Of course, this does not mean that we want to allow user from inside the container to load module binaries provided by the container user. This is an obvious security hole. Instead, we only want to use container binaries to detect the module name and use it to load this module with using a trusted module binary from the host filesystem. We introduce a new option linux.kernel_modules.load=boot/ondemand
. In addition to this, we also want to use a list linux.kernel_modules
as a list of kernel modules those are allowed to be loaded (if linux.kernel_modules.load=ondemand
). By default value will be boot
(current behavior). In together it means that we are not lifting any existing restrictions, host system administrator still need to approach wisely to the instance configuration and clearly decide what is allowed and what is not.
Specification
Design
-
We need to intercept
init_module
/finit_module
syscalls using seccomp (we already have all the infrastructure in place in LXD) -
Permission checks
- Check that lazy loading is enabled for the container instance
- Check capability of the user inside the container (must have
CAP_SYS_MODULE
inside).
-
We need to deal with the syscall parameters and get an access to the module ELF contents.
-
Parse ELF and extract
.modinfo
section from it.
Example:
readelf -p .modinfo /lib/modules/6.5.0-21-generic/kernel/net/netfilter/nft_log.ko
readelf: Warning: Separate debug info file /usr/lib/modules/6.5.0-21-generic/kernel/net/netfilter/nft_log.ko found, but CRC does not match - ignoring
String dump of section '.modinfo':
[ 0] description=Netfilter nf_tables log module
[ 2b] alias=nft-expr-log
[ 3e] author=Patrick McHardy <kaber@trash.net>
[ 67] license=GPL
[ 73] srcversion=5273BF1A794F4B0CDDEE430
[ 96] depends=nf_tables
[ a8] retpoline=Y
[ b4] intree=Y
[ bd] name=nft_log
[ ca] vermagic=6.5.0-21-generic SMP preempt mod_unload modversions
Then we can do something like:
readelf -p .modinfo /lib/modules/6.5.0-21-generic/kernel/net/netfilter/nft_log.ko | grep -o -P "(?<=name\=)(.*)"
to extract module name. Of course, this is just for the demonstration sake.
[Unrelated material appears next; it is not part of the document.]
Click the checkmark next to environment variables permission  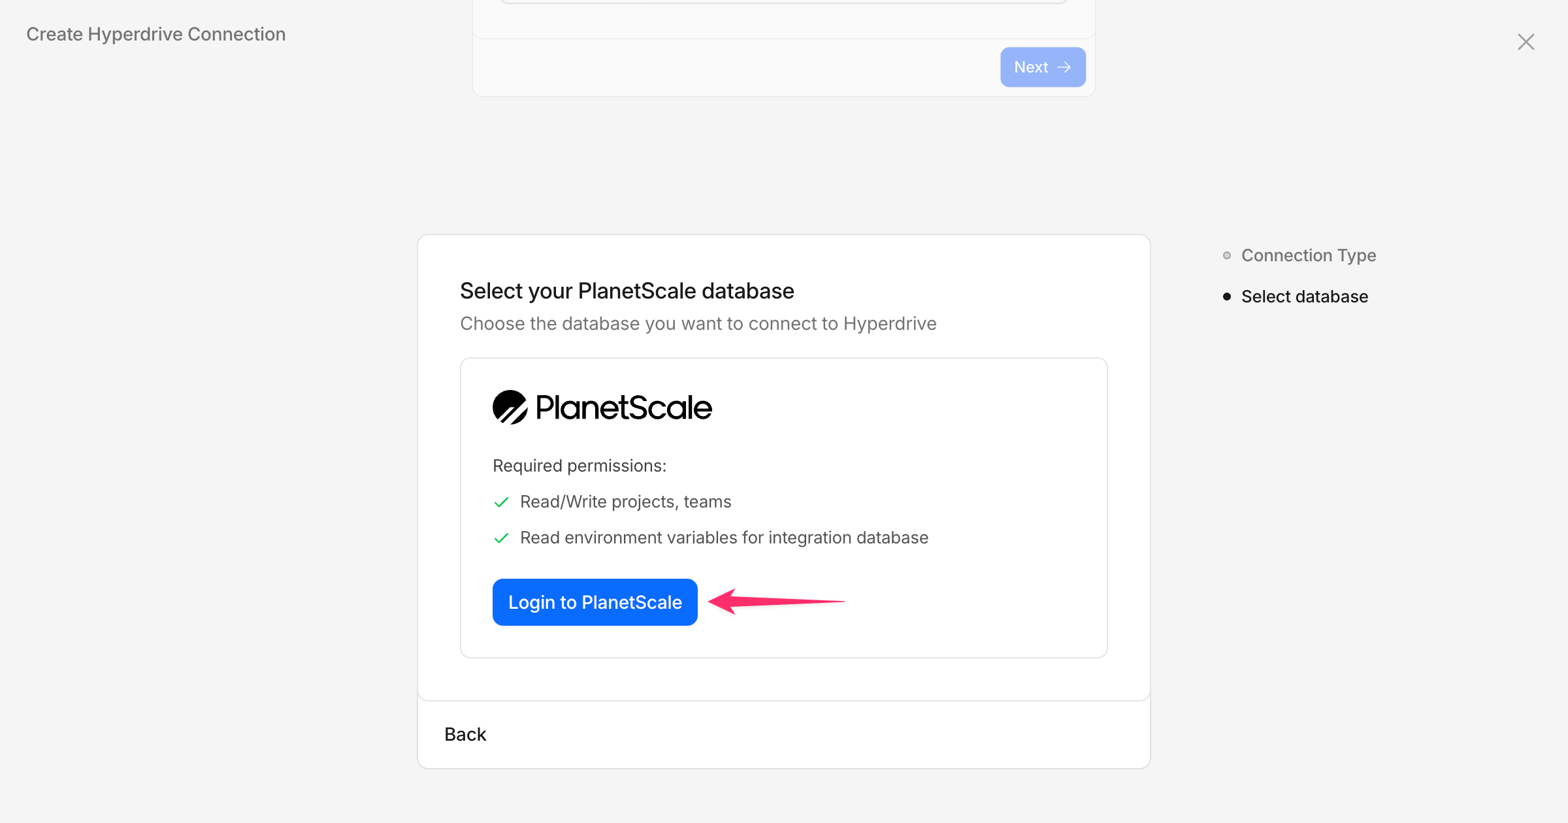click(x=501, y=538)
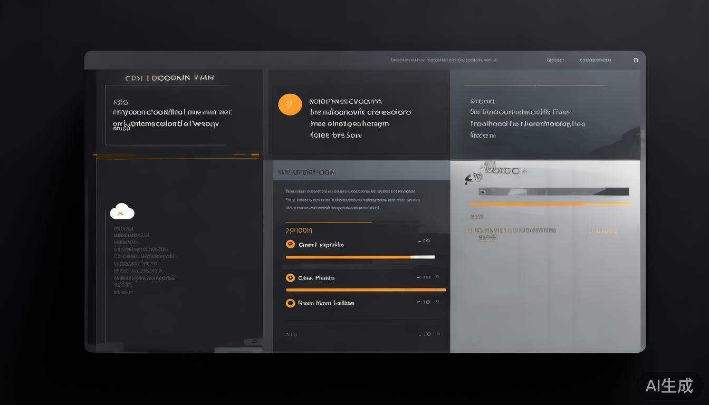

All this ELF parsing can be done with help from https://pkg.go.dev/debug/elf
-
Check that module with the extracted name is in the allowlist.
-
Do
modprobe <mod name>
.
That’s it.
The only important thing here to add is that golang debug/elf
package is considered as not fully safe thing. It’s clearly said:
https://pkg.go.dev/debug/elf#hdr-Security
but this is not a big deal, because this piece of code will be running as a separate helper process and we can protect ourselves from possible attacks here by dropping capabilities for this piece that parses a user-supplied (untrusted) module ELF file.
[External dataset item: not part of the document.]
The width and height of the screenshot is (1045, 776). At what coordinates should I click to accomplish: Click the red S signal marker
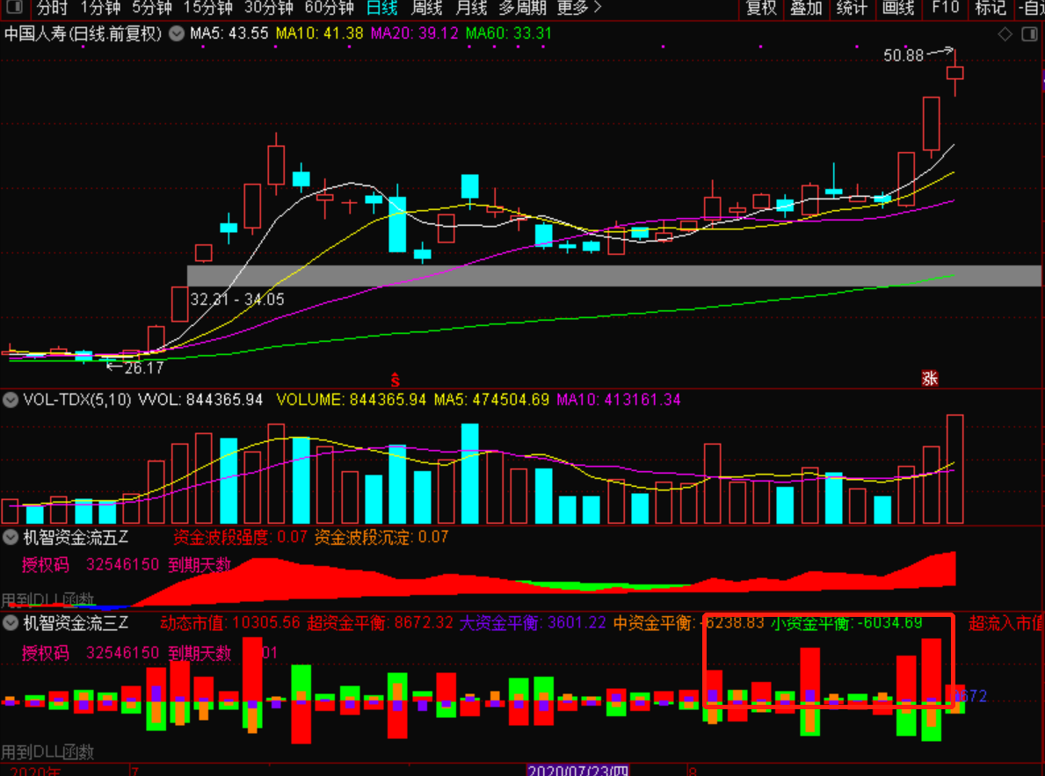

We also need to ensure that if the user from inside the container makes debug/elf
library and interception code unhappy it won’t affect init_module
/finit_module
seccomp processing for other instances. It’s important because we have a single interception processing server in LXD daemon (see seccomp.NewSeccompServer
) and we need to ensure that malicious user can’t prevent the whole seccomp processing server from working.
API changes
Introduce an API extension to signal that the new instance config option linux.kernel_modules.load
is supported by the LXD daemon (with two possible values). Default value will be boot
(which means old behavior). If value is ondemand
then the existing linux.kernel_modules
instance config option will be treated as a allowlist for a modules.
Types
TBD
Routes
No new routes will be introduced.
CLI changes
TBD
Database changes
No database changes.